That is only the beginning of the insanity.

He then states:  “The concentration of surplus assets in the hands of the state is a negative aspect of anti-crisis measures in virtually every nation.” But not Russia, of course.

He claims:  “Russia is one of the major exporters of a number of  food commodities.” He doesn’t name single such commodity or customer.  Was he thinking of Polonium Tea, maybe?

He asserts:  “I believe the 21st century is an economy of people, not of factories.”  This is convenient, of course, because Russia is faced with a massive industrial recession.  But Putin seems to have overlooked the fact that his nation’s population is projected to fall by one third over the course of the next fifty years. And just what is an “economy of people,” anyway? Isn’t this, in fact, gibberish?

He condemns military spending, ignoring the fact that Russia is massively increasing military spending.

He equates what he calls “Georgia’s adventurous sortie” in Ossetia to the terrorist attacks in Mumbai and Gaza.

And he closes by stating: “Trust and solidarity are key to overcoming the current problems and avoiding more shocks, to reaching prosperity and welfare in this new century.” This from a man who cannot keep his own word from the 8th to 9th paragraph.  Moreover,  he appears to have forgotten that he himself is a proud KGB spy nobody trusts.

After his speech, Putin participated in a Q&A with Michael Dell, founder of Dell Computer.  Dell asked Putin:  “How can we, as an IT sector, help you broaden the economy as you move out of the crisis and take advantage of that great scientific talent that you have?” Putin, who had just admitted in his speech that Russia was too dependent on its raw materials sector, responded by sneering in a deeply disturbing, unhinged manner:  “We don’t need any help. We are not invalids. We are not poor, we don’t have limited mental capacities, we are not a nation of pensioners or a developing country.”

To put it mildly, Russia is ruled by a psychopath.

As if for emphasis, even as it was being reported that Russia intended not to go forward with its efforts to install offensive nuclear missiles in Kaliningrad, it was also being reported that it intended no such thing.  Meanwhile, the ruble plunged to a historic low of nearly 34:1 against the dollar, having lost nearly 42% of its value against the American currency in less than six months.  As of January, this puts Russia on pace to record nearly 30% consumer price inflation in 2009.   More proof of Vladimir Putin’s economic brilliance and fundamental trustworthiness!

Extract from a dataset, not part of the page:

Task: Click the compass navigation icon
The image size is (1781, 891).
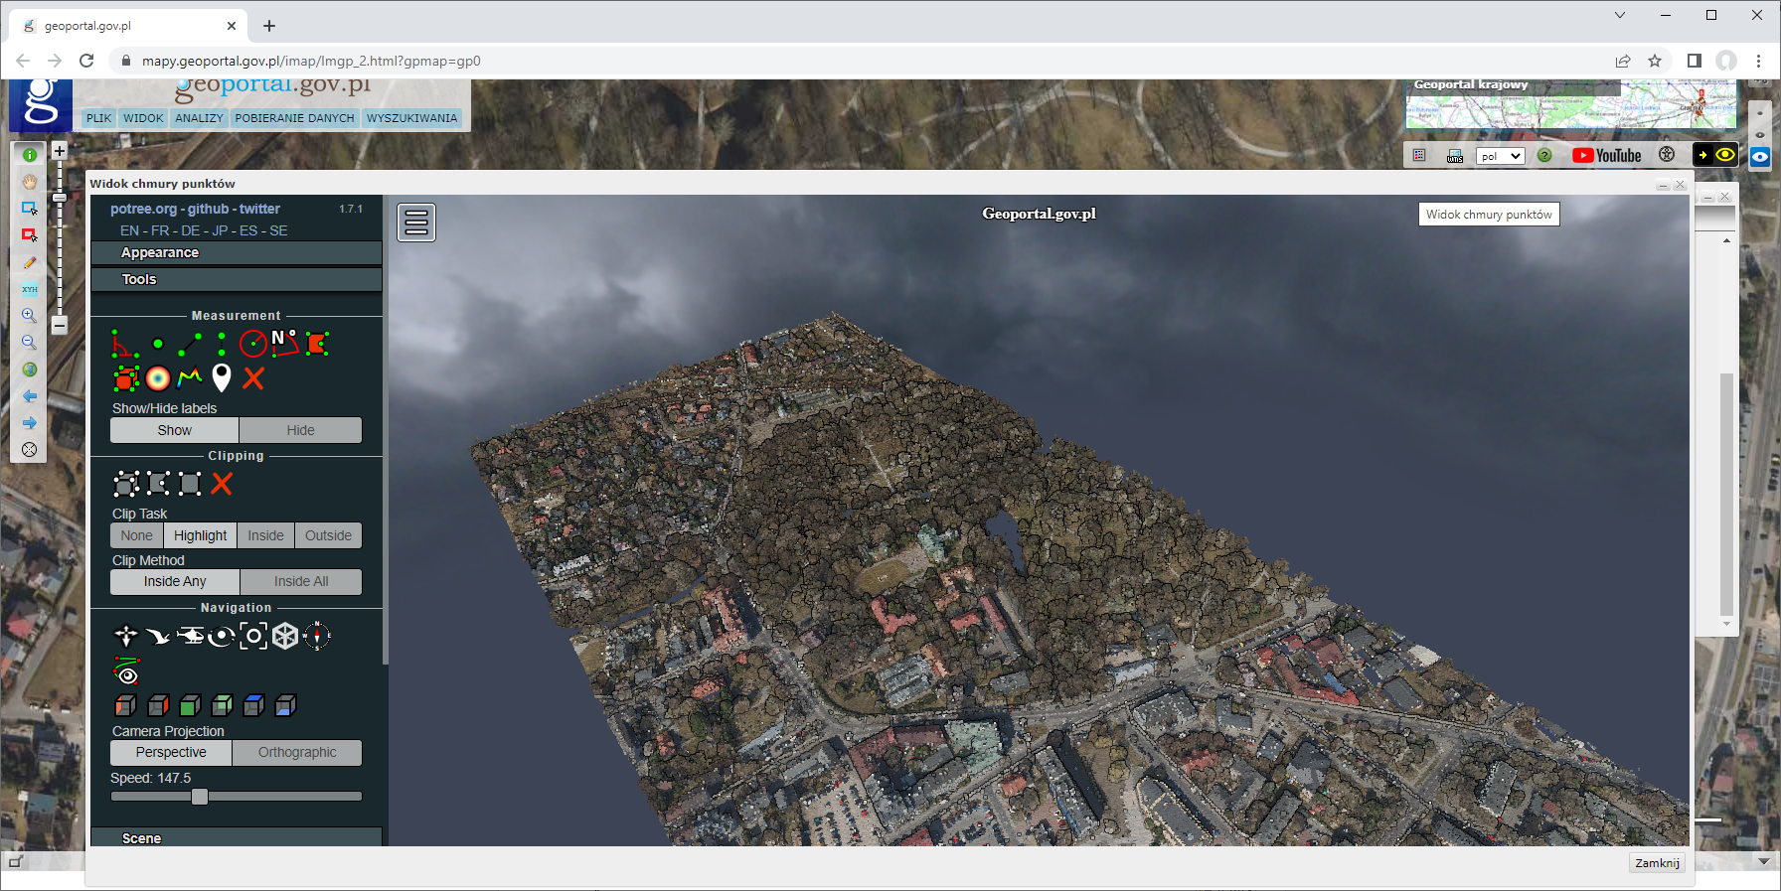Action: click(x=317, y=636)
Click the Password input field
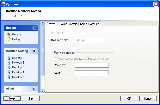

International judgment on Putin’s maniacal rant was as swift and unequivocal as that of the currency markets.  Niall Ferguson, a Harvard University history professor attending the conference, stated:  “The idea of the Russians lecturing the West about how to run the economy is absurd. It gives this whole event at Davos a surreal quality.”

They’re laughing at your “prime minister,” Mr. & Mrs. Russia. Laughing.

And indeed, even the benighted people of Russia themselves are getting clued in to some extent. Robert Coalson reports:

The Levada research center has released a new poll showing that the percentage of Russians who feel the government can improve the situation in the county continues to fall. While 44 percent agreed with this statement last July, by August, it was 36 percent; in November, it was 31 percent; and the survey this month put the figure at 22 percent. Thirty-two percent said the government cannot improve things.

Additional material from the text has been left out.